*What you are asked to do*. Your copy begins at the line with "You are a computer-use" and runs through the end of the data below. Set down only those lines exactly, without pictures.

*Material shown*.
:::::

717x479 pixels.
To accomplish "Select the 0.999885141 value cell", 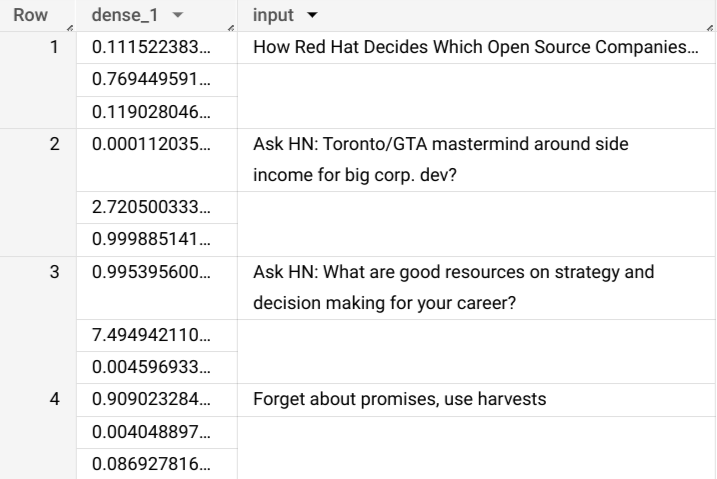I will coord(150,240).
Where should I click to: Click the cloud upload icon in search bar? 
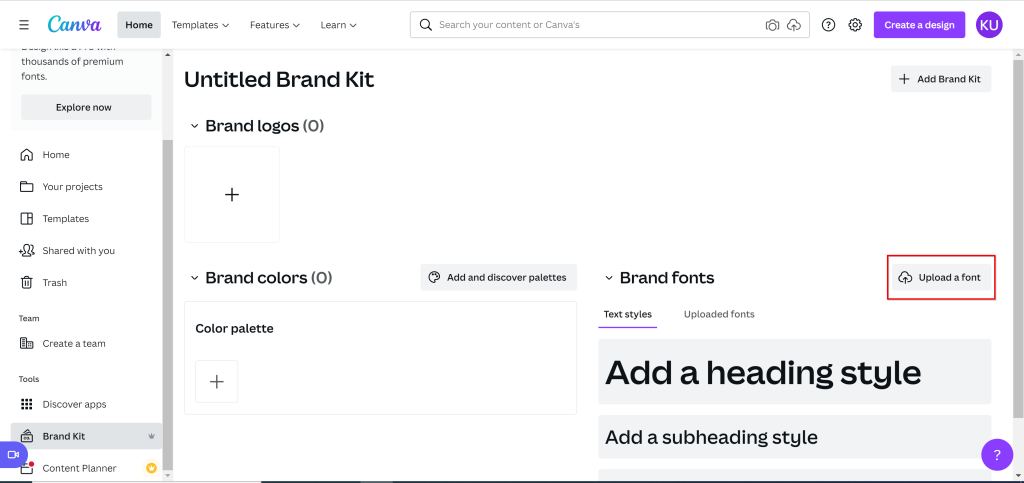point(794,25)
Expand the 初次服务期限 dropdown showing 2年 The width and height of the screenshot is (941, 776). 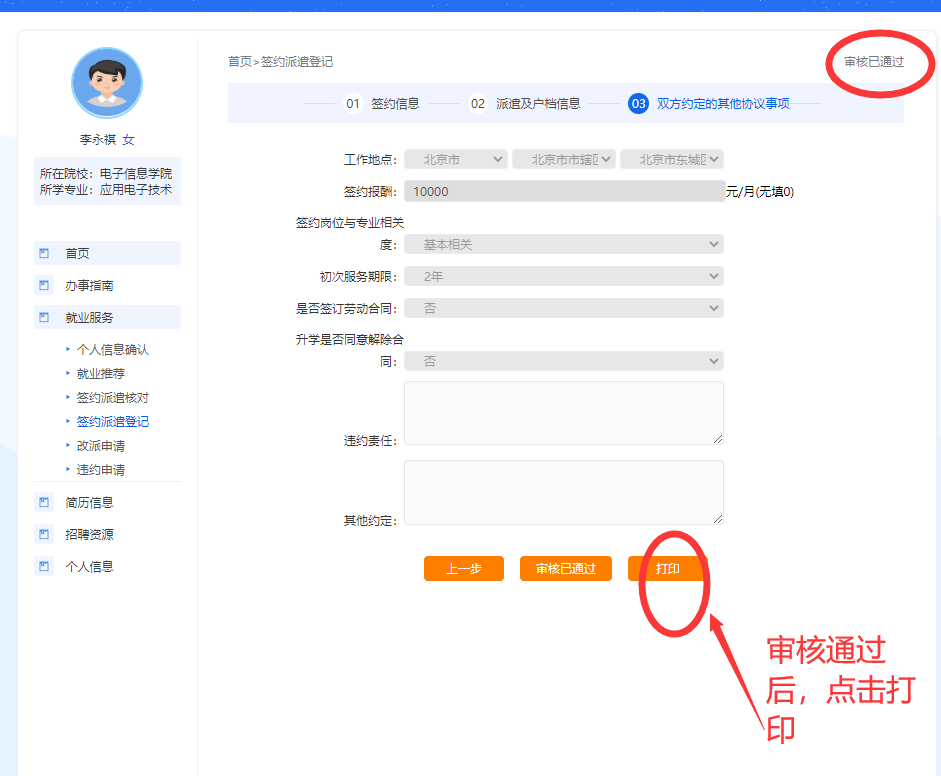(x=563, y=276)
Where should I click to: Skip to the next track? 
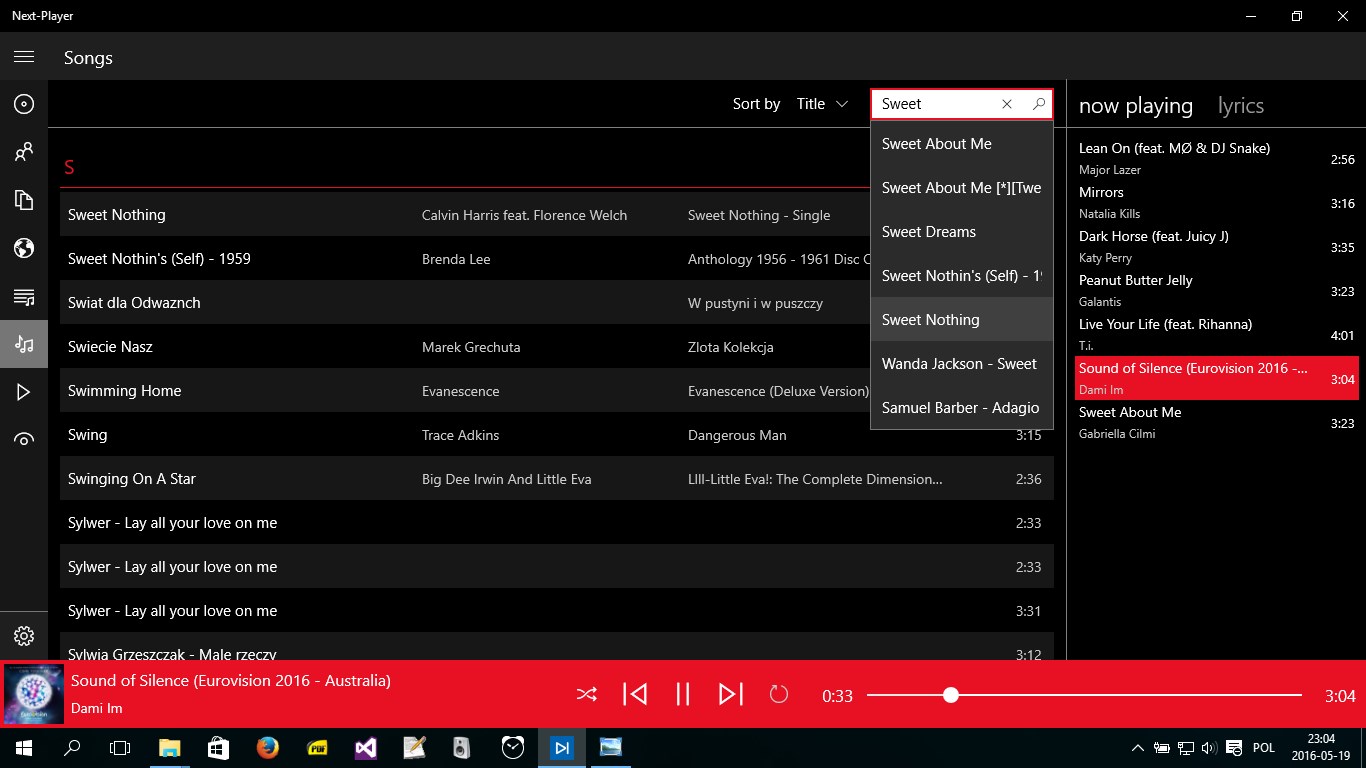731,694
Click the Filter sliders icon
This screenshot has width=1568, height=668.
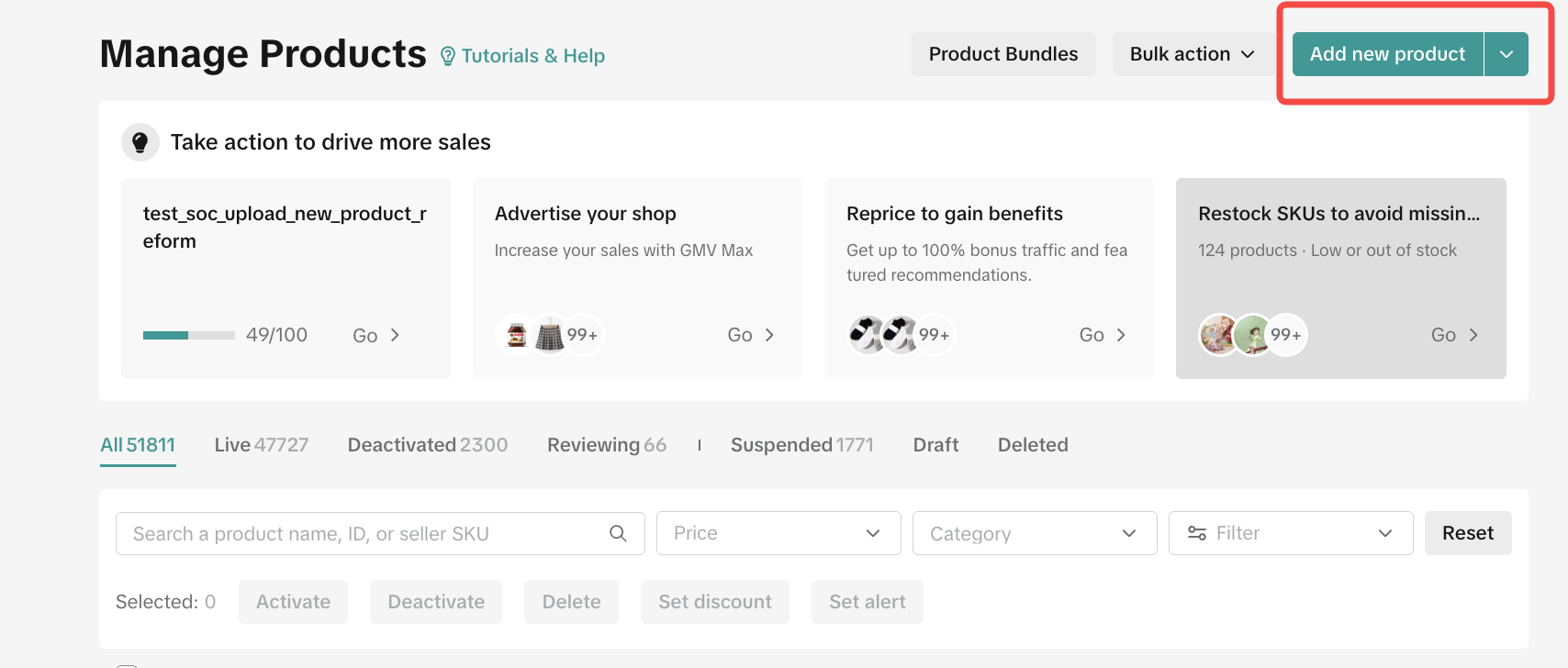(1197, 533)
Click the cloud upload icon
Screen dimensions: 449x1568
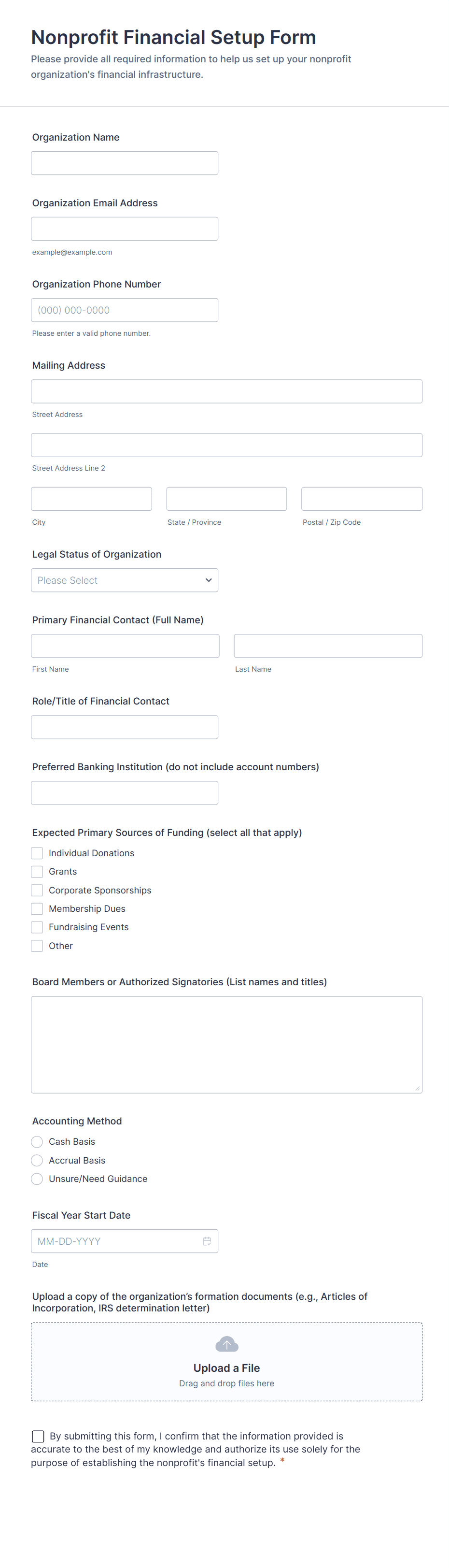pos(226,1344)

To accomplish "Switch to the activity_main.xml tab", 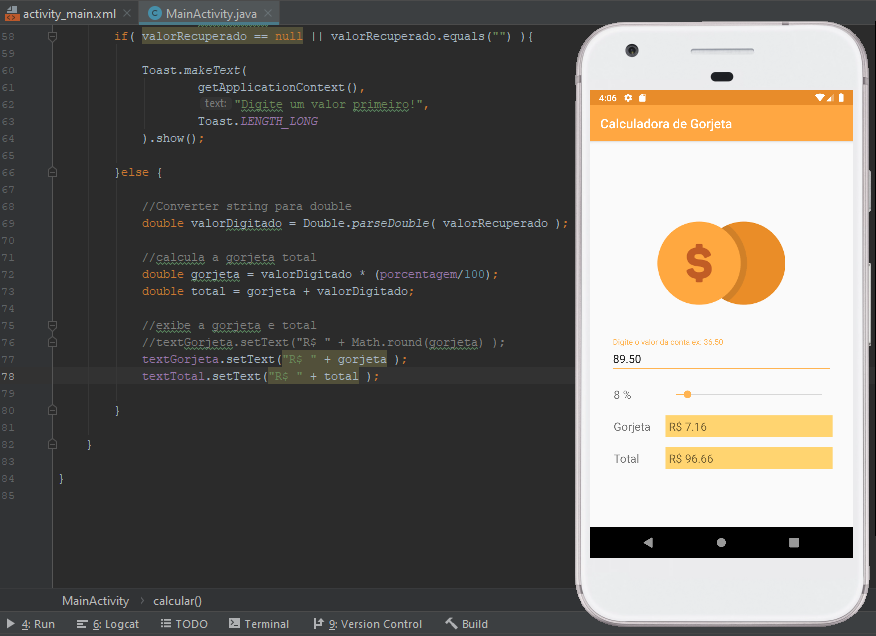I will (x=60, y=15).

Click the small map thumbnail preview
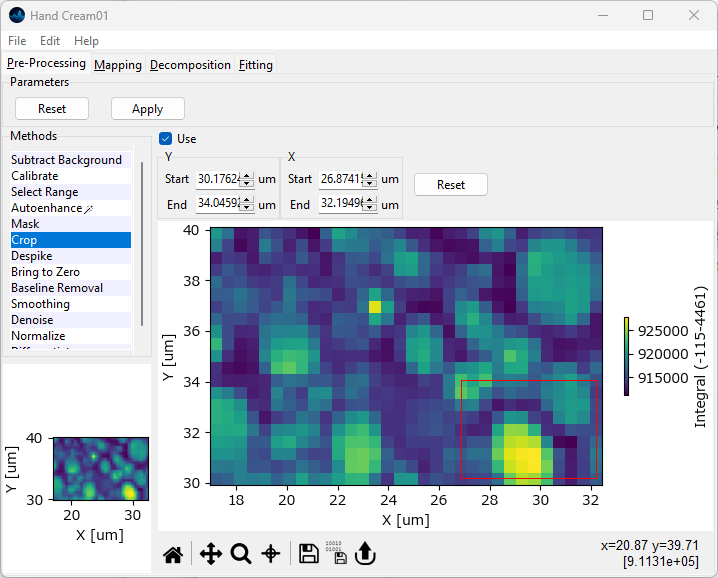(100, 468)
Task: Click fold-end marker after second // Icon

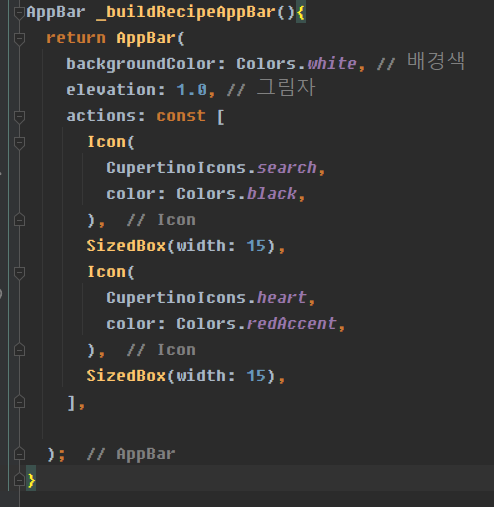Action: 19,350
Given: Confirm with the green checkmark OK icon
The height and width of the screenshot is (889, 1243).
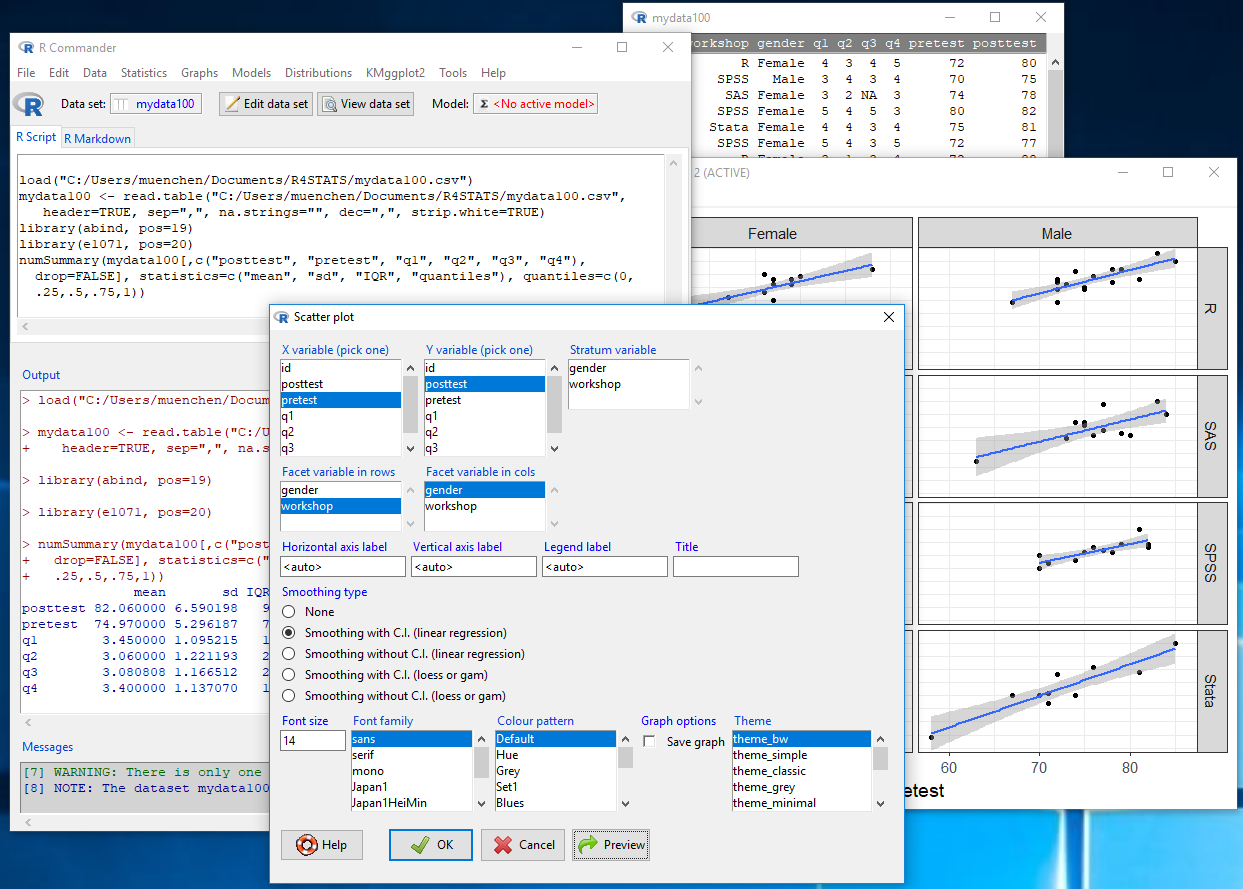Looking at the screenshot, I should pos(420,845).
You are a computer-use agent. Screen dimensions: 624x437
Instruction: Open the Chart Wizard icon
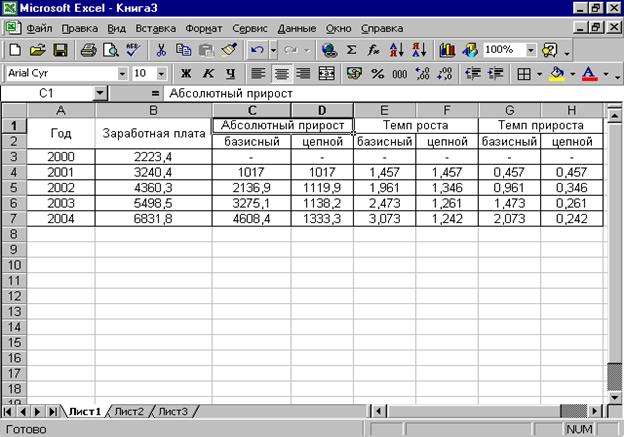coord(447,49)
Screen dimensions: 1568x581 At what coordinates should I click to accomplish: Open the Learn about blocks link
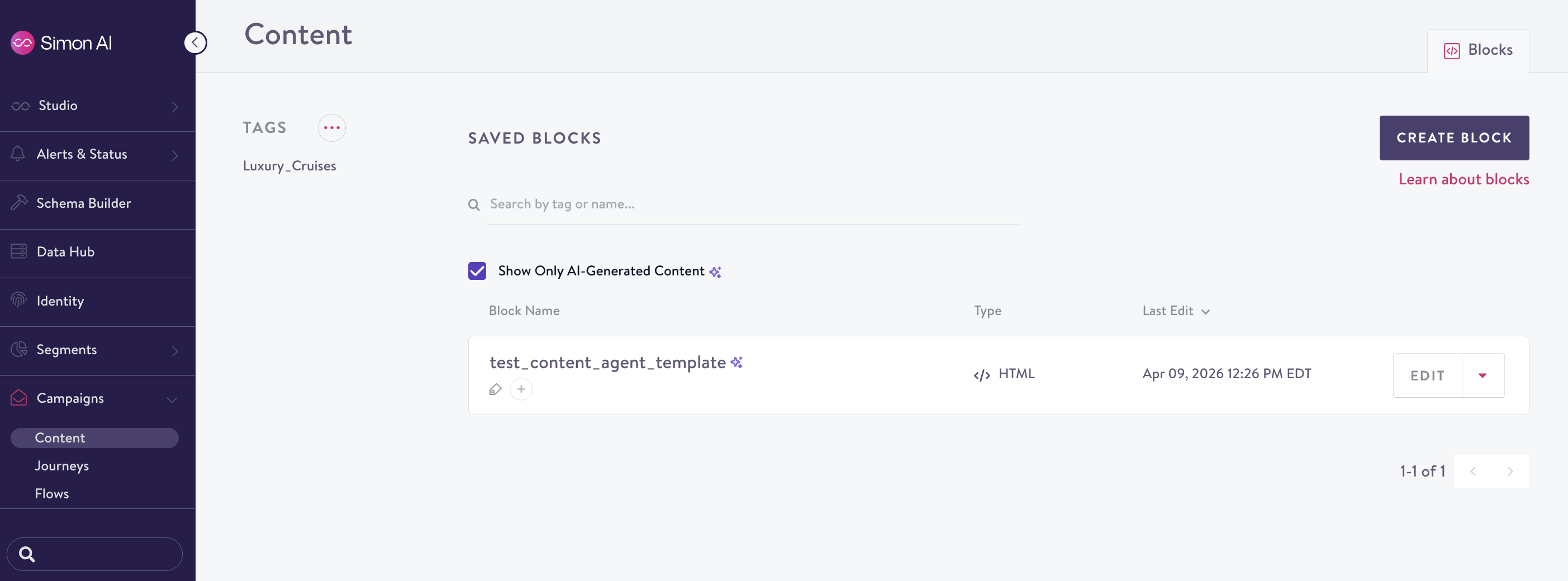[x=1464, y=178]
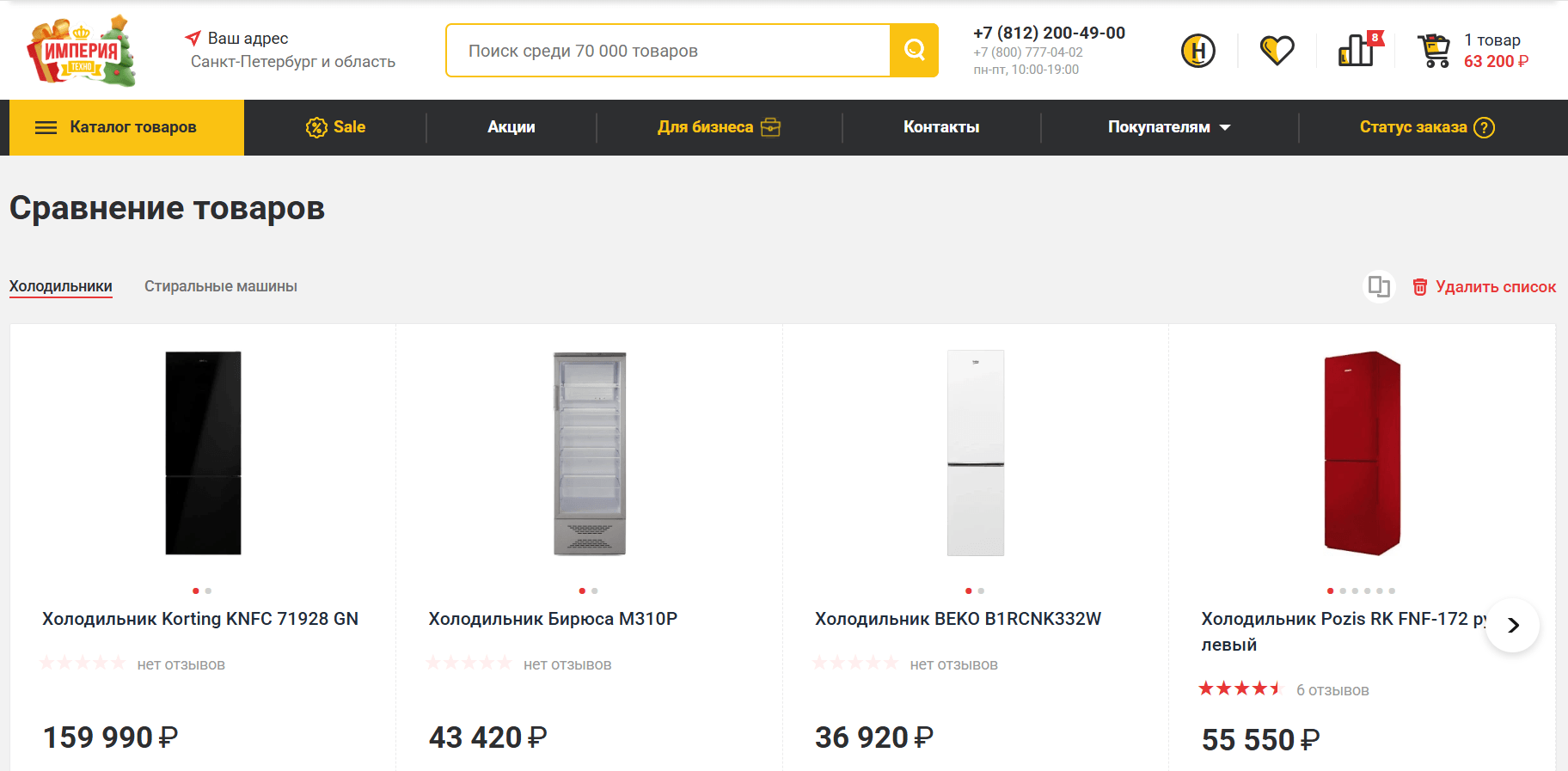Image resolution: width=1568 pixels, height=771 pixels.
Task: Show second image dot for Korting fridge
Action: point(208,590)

:::::

*Reply*.
You are a computer-use agent. Screen dimensions: 624x437
Instruction: Open the Chart Wizard icon
coord(447,49)
Screen dimensions: 1568x581 At what coordinates should I click to accomplish: Open the Learn about blocks link
[x=1464, y=178]
Image resolution: width=1568 pixels, height=771 pixels.
Task: Show second image dot for Korting fridge
Action: point(208,590)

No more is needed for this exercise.